In this case, the court finds that a default judgment is not an appropriate sanction. Based on Dvorak's declaration (Dkt. No. 22), which was submitted in support of Dvorak and Pinnacle's Response, Dvorak twice attempted to contact the court via letter in July 2010 to deny the allegations in the Complaint; his first letter was returned "undeliverable" and his second letter apparently was received by the clerk's office but only his pro se appearance was entered into the docket in this case. (Dvorak Decl. ¶¶ 3-9; Resp. 2.)
Dvorak also states that he contacted McKay's counsel by email on July 21, 2010. (Dvorak Decl. ¶ 10.) The July 21, 2010 email is attached to Dvorak's Declaration. (See id. at Ex. D.) In this email, Dvorak attached the letter he had submitted to the court and also indicated to McKay's counsel his willingness to initiate settlement discussions or mediation. (See Ex. D.)
After the filing of Dvorak's pro se appearance on July 20, 2010, there was no activity in this case for over five months until this court sua sponte issued a minute order on January 3, 2011, setting a status hearing for January 25, 2011 (Dkt. No. 12). McKay then proceeded to file a motion for default judgment against Dvorak and Pinnacle on January 24, 2011, which was noticed for presentment to the court on February 1, 2011. (Dkt. No. 13.) The court held the status hearing on January 25, 2011; only McKay's counsel appeared. (Dkt. No. 15.) In the January 25, 2011 minute order, the court set another status hearing for February 1, 2010, and ordered Dvorak to attend. (Id.) Counsel for Dvorak and Pinnacle subsequently filed an appearance on January 31, 2011 (Dkt. No. 16), and also appeared at the February 1, 2011 status hearing to oppose McKay's Motion for Default Judgment.

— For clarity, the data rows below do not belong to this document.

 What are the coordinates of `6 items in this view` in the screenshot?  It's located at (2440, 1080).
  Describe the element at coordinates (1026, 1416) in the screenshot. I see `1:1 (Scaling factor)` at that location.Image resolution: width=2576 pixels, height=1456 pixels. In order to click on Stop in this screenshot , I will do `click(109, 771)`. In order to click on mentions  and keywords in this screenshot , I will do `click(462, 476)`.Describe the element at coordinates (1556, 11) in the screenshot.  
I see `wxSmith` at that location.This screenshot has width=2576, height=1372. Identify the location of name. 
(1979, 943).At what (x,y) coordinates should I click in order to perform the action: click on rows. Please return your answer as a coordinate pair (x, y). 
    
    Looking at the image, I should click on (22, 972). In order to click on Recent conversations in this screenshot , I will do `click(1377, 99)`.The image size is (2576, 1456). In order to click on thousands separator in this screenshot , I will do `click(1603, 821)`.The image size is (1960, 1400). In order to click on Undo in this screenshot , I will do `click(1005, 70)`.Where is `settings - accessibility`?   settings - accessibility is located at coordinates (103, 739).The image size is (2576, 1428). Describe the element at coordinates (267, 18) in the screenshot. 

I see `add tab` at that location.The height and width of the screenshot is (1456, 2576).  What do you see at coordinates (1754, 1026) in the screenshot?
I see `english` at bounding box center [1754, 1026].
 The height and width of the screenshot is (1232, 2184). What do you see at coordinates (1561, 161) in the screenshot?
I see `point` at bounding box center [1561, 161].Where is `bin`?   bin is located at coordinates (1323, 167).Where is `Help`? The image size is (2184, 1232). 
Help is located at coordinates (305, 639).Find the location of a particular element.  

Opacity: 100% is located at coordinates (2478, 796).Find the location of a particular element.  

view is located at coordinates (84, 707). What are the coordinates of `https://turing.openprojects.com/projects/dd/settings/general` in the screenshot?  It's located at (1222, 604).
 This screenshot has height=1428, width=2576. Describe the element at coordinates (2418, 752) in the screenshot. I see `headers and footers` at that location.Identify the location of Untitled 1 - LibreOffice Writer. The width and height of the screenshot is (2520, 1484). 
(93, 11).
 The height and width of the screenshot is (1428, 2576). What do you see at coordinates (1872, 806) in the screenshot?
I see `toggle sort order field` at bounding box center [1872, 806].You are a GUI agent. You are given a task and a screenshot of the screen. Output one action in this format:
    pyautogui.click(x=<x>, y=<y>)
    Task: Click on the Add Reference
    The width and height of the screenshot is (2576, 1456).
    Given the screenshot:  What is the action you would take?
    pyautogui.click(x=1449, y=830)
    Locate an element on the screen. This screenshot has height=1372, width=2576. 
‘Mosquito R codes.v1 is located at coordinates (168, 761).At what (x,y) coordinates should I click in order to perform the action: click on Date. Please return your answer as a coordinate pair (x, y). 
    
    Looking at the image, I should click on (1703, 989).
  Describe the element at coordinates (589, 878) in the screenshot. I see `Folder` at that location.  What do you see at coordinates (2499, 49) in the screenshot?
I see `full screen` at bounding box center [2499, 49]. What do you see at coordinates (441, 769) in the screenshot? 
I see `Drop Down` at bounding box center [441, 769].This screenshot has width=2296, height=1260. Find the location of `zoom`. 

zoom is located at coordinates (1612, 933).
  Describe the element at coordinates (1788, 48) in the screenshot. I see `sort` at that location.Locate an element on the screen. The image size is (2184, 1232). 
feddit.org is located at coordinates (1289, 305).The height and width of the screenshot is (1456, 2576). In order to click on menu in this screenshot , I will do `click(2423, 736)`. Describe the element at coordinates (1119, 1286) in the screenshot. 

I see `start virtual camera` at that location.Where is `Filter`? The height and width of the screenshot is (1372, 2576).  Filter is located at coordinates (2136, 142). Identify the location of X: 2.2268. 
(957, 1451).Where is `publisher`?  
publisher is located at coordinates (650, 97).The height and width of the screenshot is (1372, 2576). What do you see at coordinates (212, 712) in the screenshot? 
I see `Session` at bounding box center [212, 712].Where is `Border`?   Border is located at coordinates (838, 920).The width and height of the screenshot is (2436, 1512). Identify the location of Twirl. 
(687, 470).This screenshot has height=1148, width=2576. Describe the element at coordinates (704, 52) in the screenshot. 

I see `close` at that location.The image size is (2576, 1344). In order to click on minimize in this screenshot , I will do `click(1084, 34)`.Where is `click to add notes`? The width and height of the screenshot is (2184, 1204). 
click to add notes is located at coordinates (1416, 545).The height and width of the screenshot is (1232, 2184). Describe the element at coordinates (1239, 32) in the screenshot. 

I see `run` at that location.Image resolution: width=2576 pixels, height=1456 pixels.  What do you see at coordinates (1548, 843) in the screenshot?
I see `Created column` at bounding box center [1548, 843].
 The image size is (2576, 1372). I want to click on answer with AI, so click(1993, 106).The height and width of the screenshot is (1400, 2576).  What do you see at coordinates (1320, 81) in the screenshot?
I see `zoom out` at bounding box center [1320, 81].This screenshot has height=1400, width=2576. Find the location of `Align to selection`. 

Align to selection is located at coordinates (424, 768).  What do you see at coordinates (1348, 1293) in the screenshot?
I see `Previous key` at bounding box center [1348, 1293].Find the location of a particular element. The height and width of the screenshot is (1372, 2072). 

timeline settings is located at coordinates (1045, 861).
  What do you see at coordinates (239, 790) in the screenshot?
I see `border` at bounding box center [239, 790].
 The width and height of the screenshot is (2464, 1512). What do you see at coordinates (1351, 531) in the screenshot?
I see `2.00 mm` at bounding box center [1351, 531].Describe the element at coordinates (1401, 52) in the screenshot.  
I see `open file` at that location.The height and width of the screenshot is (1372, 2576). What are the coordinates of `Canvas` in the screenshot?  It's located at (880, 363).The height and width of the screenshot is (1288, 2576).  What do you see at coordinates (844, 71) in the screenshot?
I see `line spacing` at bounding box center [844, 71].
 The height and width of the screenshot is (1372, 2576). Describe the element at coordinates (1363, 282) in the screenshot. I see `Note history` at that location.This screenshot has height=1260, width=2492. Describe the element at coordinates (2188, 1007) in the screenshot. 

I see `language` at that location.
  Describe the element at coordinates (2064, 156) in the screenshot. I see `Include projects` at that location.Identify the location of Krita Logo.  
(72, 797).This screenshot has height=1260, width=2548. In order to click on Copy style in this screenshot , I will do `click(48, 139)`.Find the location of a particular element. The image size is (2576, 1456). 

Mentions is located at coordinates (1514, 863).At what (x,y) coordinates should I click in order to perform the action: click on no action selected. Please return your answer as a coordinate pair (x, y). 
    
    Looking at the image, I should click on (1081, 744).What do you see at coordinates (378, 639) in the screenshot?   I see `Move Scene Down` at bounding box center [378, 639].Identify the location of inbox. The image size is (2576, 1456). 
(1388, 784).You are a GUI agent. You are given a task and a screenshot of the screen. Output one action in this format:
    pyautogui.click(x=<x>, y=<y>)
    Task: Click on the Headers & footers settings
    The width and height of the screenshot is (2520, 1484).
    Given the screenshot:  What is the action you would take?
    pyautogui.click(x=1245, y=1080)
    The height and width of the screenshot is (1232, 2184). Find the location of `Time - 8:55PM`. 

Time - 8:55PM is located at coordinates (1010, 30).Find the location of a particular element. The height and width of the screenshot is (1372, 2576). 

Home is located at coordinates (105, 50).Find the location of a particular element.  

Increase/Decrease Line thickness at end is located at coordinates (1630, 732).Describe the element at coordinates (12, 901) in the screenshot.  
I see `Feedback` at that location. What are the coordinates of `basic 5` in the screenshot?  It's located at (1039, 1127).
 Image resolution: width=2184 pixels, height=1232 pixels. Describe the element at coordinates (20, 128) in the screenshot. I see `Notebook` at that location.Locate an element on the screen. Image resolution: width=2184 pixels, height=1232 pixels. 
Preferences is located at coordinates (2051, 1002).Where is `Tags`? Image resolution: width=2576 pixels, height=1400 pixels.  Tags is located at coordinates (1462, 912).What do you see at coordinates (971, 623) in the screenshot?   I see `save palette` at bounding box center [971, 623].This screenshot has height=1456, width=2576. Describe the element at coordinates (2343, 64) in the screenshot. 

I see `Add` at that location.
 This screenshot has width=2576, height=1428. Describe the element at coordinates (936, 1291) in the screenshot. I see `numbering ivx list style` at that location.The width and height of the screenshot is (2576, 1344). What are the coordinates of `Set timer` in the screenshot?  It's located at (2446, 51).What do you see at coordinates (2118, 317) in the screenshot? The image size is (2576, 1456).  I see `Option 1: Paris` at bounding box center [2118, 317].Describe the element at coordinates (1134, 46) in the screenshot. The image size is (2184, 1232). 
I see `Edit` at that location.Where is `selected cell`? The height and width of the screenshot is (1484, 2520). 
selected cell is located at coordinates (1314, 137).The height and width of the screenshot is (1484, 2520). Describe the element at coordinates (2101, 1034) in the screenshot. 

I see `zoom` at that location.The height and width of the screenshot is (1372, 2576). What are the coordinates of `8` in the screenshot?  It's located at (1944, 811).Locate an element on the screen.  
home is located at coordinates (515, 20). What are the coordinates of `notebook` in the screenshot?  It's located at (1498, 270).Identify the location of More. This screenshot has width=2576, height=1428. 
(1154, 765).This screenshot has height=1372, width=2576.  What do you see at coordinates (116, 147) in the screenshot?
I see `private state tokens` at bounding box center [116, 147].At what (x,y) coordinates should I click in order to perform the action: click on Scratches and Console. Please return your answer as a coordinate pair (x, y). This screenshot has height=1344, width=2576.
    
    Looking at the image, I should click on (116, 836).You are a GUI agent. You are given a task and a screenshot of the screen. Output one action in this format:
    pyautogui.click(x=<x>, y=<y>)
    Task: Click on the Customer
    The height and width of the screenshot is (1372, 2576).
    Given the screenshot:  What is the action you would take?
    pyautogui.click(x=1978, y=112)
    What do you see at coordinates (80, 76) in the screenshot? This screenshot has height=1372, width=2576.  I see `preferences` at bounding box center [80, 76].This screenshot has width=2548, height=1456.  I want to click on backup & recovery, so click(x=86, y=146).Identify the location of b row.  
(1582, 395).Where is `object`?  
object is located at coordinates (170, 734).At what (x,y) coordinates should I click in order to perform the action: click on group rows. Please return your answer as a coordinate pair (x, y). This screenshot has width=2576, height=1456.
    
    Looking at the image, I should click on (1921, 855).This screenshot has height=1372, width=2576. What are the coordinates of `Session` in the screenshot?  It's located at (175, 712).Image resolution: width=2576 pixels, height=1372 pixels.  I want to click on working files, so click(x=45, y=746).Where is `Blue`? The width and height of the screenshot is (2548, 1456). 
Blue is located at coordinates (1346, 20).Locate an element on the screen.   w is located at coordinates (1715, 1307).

Based on the above actions of Dvorak and Dvorak and Pinnacle's counsel, the court finds that both Dvorak and Pinnacle intend to defend this litigation. Furthermore, the court does not find that McKay has been prejudiced by Dvorak and Pinnacle's delay. Indeed, McKay took no action in this case for several months and did not move for a default judgment until after this court sua sponte issued its January 3, 2011 minute order setting a status hearing for January 25, 2011. The court, therefore, does not find that the harsh sanction of a default judgment is warranted. McKay's motion for default judgment (Dkt. No. 13) is denied. Status remains set for March 3, 2011, to discuss scheduling. The parties are strongly encouraged to consider settlement.